Work item:
Copy, word for word, the lines of the entries below between the one with "Viewport: 924px width, 576px" and the one with "Given: Click the search magnifier icon", inclusive, and leave out everything else.

Stored data:
┄┄┄┄┄┄
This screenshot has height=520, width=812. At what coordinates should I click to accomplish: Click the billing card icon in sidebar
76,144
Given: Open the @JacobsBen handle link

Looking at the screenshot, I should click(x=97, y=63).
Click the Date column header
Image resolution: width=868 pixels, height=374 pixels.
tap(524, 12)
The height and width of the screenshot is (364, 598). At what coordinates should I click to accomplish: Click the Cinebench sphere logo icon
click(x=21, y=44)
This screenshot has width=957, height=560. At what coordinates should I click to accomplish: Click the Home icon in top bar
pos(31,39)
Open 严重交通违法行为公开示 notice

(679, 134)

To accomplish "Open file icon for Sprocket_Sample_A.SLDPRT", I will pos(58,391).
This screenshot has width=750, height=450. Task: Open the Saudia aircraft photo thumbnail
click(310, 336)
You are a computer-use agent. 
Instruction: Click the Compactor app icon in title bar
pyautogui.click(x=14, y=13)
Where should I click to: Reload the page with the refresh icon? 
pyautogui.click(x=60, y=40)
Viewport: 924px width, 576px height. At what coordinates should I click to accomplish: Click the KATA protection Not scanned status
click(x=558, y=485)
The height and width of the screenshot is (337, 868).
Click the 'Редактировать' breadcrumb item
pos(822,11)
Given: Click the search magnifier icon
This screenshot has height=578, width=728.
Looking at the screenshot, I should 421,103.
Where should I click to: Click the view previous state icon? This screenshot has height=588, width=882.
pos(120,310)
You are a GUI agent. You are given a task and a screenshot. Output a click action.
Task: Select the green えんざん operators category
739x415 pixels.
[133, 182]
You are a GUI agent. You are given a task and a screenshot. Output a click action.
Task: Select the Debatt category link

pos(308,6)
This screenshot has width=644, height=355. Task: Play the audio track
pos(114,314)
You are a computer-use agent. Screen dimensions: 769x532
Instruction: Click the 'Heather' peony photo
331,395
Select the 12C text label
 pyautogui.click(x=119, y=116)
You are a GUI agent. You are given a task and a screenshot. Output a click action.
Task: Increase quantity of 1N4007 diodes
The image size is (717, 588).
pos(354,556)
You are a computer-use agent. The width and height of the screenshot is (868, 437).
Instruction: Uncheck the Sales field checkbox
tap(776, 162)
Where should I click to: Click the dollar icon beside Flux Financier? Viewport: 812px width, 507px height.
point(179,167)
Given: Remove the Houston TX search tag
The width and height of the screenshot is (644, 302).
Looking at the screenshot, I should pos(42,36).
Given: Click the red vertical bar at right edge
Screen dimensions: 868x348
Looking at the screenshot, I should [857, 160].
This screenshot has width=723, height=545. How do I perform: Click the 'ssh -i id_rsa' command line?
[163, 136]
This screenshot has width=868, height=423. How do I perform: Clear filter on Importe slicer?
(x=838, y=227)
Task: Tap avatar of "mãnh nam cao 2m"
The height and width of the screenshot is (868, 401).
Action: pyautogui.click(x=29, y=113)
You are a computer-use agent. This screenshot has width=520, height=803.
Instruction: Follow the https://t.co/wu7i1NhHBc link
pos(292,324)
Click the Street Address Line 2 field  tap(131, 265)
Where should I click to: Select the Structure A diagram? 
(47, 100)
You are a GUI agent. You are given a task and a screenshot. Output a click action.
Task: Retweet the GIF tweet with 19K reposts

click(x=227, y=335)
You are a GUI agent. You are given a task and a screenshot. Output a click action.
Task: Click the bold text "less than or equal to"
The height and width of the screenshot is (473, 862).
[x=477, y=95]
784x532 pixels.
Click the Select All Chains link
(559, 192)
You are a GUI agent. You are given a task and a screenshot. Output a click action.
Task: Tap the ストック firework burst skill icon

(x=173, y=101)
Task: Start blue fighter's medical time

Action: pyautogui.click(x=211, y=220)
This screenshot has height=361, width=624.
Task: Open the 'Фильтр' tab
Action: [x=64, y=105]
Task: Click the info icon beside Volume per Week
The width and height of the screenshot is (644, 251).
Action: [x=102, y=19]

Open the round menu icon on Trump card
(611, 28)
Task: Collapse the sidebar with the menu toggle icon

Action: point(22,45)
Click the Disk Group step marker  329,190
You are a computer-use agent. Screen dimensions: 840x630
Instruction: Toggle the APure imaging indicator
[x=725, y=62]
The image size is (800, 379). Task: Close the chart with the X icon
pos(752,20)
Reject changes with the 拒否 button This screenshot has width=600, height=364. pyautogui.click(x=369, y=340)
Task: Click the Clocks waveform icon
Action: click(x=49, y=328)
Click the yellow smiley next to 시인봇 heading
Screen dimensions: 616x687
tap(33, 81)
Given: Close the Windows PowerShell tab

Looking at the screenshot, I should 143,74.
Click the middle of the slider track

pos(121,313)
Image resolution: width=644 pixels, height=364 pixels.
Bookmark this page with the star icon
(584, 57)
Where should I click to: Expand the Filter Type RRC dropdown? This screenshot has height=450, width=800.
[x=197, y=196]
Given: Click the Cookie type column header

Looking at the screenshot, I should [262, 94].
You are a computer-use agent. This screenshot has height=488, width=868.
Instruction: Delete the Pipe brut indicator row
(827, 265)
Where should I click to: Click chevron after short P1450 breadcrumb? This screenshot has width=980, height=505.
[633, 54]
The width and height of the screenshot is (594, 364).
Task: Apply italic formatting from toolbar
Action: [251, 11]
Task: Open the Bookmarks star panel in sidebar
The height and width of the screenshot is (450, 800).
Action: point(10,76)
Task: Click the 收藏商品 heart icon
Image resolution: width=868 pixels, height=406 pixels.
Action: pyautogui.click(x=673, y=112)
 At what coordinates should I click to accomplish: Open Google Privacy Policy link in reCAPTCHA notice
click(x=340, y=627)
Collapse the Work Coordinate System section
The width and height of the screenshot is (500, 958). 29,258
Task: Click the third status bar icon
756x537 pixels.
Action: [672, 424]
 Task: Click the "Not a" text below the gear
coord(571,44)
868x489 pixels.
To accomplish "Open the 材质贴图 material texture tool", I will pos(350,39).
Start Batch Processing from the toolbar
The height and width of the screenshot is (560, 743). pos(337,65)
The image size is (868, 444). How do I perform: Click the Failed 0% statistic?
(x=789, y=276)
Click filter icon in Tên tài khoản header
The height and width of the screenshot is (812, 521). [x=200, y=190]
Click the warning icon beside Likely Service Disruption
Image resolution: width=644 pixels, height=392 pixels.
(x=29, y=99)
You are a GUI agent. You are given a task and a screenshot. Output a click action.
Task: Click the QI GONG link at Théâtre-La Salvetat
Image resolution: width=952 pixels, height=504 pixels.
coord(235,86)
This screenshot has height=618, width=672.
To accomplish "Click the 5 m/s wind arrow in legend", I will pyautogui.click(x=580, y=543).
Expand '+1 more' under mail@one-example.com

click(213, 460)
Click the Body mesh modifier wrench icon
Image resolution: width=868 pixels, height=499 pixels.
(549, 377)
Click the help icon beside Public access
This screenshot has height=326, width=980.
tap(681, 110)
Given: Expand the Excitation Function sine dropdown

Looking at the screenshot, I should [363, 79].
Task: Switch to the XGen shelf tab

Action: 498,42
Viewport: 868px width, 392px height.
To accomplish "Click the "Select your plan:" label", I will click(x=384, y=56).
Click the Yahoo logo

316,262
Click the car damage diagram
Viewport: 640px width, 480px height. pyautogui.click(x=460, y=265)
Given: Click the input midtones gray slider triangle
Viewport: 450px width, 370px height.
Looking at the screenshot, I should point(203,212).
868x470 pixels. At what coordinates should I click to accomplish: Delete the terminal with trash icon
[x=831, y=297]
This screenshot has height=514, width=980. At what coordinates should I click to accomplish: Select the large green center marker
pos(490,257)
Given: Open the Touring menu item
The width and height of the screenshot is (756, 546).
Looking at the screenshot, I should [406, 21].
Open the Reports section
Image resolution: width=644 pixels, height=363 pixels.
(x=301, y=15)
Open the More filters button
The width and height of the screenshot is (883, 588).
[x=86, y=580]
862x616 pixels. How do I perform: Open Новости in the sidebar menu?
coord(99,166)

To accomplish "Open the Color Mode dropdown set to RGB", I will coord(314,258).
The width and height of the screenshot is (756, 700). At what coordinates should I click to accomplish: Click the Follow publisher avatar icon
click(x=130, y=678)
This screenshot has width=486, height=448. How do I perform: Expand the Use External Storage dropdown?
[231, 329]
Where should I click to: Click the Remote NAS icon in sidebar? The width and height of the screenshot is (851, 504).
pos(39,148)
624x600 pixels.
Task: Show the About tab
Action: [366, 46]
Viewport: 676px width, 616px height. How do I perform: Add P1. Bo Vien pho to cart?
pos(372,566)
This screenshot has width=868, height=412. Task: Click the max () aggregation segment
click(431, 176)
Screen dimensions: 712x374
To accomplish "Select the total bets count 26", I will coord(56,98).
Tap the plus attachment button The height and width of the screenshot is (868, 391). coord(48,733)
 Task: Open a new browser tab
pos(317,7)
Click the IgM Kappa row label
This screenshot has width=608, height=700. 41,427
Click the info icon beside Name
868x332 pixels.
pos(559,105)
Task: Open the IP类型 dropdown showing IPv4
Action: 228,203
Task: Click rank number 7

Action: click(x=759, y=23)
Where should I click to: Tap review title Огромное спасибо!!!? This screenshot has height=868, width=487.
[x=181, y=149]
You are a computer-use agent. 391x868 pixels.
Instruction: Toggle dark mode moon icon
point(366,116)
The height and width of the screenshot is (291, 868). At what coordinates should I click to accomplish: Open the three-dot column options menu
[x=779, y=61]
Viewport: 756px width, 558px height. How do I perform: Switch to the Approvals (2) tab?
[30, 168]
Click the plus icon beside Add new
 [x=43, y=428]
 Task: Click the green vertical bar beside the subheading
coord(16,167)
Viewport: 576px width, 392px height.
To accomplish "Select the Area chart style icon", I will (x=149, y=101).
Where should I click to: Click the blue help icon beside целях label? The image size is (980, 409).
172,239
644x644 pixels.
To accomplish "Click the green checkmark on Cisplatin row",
┄┄┄┄┄┄
Expected answer:
Viewport: 924px width, 576px height. At what coordinates should I click to accomplish: Click the KATA protection Not scanned status
click(x=558, y=485)
The height and width of the screenshot is (337, 868).
Click the 'Редактировать' breadcrumb item
pos(822,11)
Given: Click the search magnifier icon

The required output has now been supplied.